La scintigraphie rénale permet d’estimer le fonctionnement de chaque rein par la mesure du
débit de filtration glomérulaire (DFG) ou l’estimation du débit plasmatique rénal (DPR).
L’intérêt est de déterminer le rôle de chaque rein dans le fonctionnement global, en
préparation d’une chirurgie par exemple. Cet examen permet également le diagnostic
précoce des obstructions rénales.

Il s’agit d’une épreuve dynamique au cours de laquelle l’activité de chaque rein est suivie
pendant 10 à 20 minutes. Après injection intraveineuse, le composé radiopharmaceutique
utilisé s’accumule dans le rein qui voit son activité augmenter pendant les 3 premières
minutes.

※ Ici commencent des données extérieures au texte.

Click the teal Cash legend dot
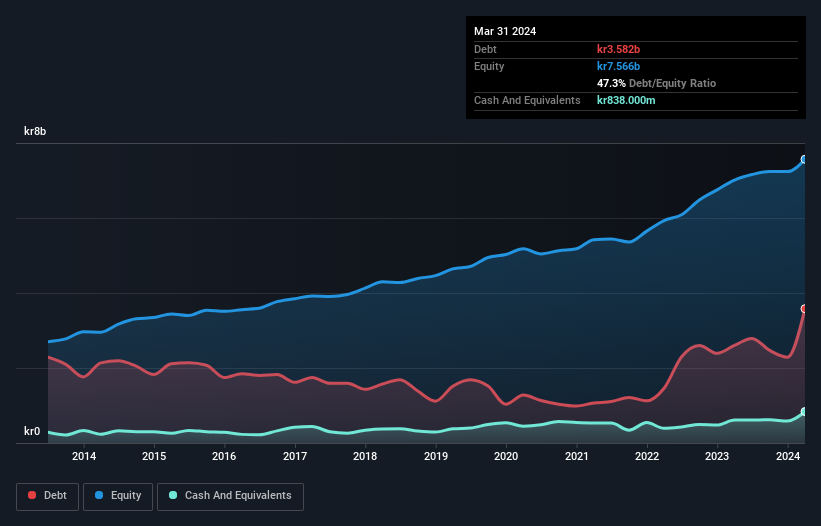This screenshot has width=821, height=526. pyautogui.click(x=173, y=495)
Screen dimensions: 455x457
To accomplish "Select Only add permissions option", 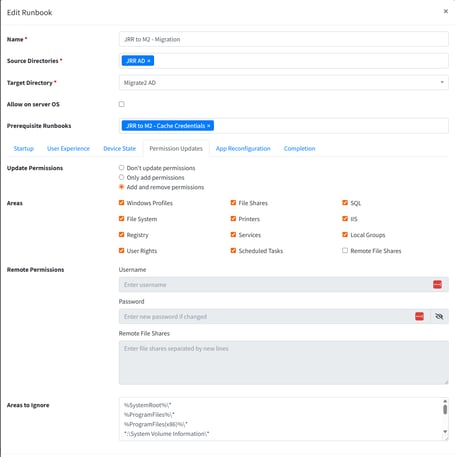I will (121, 177).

L’activité cumulée pendant les 3 premières minutes est proportionnelle à
la clairance rénale du composé radiopharmaceutrique (et correspond au DFG ou
DPR en fonction du composé radiopharmaceutique utilisé). En cas d’obstruction rénale, le
pic d’activité est retardé. Après le pic d’activité, le composé radiopharmaceutique
commence à être excrété du rein et décroît progressivement.

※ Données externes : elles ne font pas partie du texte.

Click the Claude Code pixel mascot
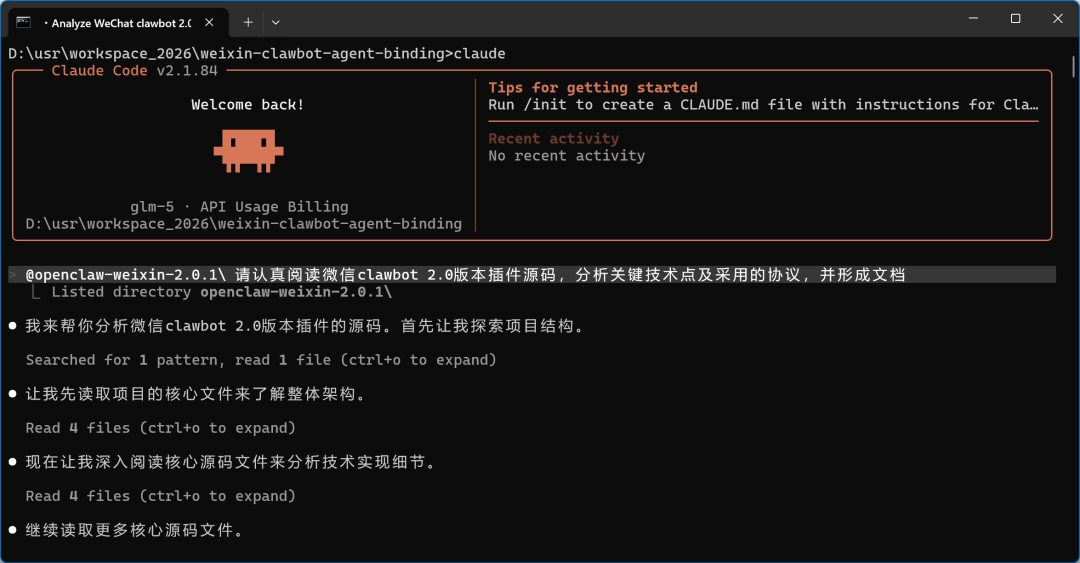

4   Perspectives et conclusion

La médecine nucléaire vétérinaire en est encore à ses débuts, même si les centres de
scintigraphies se multiplient, en grande partie à cause des contraintes réglementaires et
financières. La scintigraphie est incontournable pour certaines applications en médecine
vétérinaire spécialisée. La médecine nucléaire vétérinaire bénéficie des avancées de la
médecine nucléaire humaine et l’accès à des composés radiopharmaceutiques plus
nombreux ne pourra que favoriser l’essor de ce système d’imagerie original.